[Collection entries]
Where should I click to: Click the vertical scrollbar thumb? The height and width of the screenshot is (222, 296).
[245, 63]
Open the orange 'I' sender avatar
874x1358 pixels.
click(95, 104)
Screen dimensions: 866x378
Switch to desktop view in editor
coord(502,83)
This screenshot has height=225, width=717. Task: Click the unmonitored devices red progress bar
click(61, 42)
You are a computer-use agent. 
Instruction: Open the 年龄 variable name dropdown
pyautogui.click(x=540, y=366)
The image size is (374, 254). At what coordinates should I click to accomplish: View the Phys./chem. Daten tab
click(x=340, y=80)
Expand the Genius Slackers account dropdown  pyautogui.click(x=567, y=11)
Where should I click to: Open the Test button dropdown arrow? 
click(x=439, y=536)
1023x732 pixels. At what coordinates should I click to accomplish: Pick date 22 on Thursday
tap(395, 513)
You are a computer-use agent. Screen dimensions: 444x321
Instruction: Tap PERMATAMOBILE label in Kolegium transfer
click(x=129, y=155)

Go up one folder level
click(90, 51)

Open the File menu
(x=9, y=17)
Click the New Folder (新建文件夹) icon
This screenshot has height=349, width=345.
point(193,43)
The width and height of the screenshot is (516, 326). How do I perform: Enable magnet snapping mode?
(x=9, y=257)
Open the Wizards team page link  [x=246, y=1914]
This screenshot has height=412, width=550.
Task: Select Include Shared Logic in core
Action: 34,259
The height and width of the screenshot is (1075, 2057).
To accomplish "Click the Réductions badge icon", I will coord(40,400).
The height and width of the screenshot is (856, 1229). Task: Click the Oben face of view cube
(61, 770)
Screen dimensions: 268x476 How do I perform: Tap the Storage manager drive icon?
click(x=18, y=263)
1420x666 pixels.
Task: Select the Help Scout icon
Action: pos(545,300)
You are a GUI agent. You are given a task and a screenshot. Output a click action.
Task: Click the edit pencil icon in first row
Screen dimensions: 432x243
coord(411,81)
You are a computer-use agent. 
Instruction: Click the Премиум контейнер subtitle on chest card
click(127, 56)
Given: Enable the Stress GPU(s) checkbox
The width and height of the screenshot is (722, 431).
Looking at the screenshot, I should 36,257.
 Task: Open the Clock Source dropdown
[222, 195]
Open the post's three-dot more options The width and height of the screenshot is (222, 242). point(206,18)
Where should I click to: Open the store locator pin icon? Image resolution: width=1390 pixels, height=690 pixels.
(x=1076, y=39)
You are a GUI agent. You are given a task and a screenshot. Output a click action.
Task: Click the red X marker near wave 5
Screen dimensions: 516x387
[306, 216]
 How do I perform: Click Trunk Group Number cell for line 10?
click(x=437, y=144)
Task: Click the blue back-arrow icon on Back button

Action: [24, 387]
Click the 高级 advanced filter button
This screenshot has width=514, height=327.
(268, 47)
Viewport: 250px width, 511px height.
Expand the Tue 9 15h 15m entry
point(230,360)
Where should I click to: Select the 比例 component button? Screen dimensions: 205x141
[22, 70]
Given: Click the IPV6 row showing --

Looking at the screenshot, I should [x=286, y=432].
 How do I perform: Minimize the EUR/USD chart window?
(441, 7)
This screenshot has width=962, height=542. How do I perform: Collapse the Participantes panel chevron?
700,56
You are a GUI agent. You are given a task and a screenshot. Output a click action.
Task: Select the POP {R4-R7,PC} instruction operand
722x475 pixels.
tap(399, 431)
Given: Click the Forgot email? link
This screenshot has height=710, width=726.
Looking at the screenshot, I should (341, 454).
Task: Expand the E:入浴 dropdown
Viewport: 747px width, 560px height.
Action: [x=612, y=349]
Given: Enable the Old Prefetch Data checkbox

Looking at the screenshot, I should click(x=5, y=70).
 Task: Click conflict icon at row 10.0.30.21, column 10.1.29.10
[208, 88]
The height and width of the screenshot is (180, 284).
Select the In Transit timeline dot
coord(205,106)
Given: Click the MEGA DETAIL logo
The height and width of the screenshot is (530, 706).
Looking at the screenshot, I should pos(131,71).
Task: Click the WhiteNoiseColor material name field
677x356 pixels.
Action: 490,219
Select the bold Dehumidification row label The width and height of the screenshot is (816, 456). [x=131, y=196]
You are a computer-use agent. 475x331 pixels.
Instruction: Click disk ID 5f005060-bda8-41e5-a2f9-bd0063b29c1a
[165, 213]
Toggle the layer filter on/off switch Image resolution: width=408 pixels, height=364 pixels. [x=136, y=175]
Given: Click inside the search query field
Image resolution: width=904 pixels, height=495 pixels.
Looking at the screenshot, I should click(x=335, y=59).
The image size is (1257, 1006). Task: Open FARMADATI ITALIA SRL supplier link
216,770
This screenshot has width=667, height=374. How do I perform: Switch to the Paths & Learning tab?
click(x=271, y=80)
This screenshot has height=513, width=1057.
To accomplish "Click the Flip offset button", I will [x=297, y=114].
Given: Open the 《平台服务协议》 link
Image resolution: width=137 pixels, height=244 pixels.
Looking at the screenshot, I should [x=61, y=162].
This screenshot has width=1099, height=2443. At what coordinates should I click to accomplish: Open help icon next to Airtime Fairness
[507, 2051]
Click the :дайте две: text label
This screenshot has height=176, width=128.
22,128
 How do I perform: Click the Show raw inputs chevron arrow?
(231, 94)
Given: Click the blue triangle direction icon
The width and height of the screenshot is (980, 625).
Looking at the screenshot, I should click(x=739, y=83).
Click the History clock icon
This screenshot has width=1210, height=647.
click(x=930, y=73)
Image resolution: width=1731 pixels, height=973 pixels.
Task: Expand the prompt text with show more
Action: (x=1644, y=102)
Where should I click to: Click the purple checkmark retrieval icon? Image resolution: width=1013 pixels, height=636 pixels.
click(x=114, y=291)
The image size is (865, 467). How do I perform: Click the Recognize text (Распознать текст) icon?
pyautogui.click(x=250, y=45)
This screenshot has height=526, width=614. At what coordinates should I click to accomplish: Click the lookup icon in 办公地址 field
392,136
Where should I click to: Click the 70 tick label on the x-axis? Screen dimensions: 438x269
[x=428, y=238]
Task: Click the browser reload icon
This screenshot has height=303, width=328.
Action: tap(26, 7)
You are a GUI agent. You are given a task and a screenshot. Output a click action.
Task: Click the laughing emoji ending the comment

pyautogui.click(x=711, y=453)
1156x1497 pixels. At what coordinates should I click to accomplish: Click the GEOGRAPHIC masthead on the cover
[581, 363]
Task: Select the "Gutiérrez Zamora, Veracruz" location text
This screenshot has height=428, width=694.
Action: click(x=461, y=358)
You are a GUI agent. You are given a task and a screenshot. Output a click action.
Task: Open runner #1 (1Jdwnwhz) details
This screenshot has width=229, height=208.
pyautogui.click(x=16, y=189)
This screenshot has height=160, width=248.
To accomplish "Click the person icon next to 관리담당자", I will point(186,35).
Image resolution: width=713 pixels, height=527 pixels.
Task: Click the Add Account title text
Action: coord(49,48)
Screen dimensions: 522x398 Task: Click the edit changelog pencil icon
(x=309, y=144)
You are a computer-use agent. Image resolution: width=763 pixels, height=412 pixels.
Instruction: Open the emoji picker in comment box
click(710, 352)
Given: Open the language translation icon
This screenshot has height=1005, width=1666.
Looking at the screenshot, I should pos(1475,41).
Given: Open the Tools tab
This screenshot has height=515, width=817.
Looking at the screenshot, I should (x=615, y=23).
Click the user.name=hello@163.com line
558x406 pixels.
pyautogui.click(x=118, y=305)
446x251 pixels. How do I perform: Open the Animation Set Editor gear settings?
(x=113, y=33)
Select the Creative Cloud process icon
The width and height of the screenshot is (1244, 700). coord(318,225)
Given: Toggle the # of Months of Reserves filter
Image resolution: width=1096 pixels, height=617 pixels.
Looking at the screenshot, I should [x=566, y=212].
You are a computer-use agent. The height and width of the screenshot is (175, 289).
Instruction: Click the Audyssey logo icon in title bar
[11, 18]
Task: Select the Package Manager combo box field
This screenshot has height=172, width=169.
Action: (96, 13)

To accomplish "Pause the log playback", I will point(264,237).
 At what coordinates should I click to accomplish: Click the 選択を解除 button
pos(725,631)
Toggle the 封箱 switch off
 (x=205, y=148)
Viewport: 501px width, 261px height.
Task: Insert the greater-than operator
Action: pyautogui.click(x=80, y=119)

TASK PROMPT. Could you return all lines from the records that include the word "computer"?

COMPLETED TASK.
You are a computer-use agent. 
You are a computer-use agent. Screen dimensions: 444x321
You are a computer-use agent. 
You are a computer-use agent. 475x331 pixels.
You are a computer-use agent. Image resolution: width=763 pixels, height=412 pixels.
You are a computer-use agent. The height and width of the screenshot is (175, 289).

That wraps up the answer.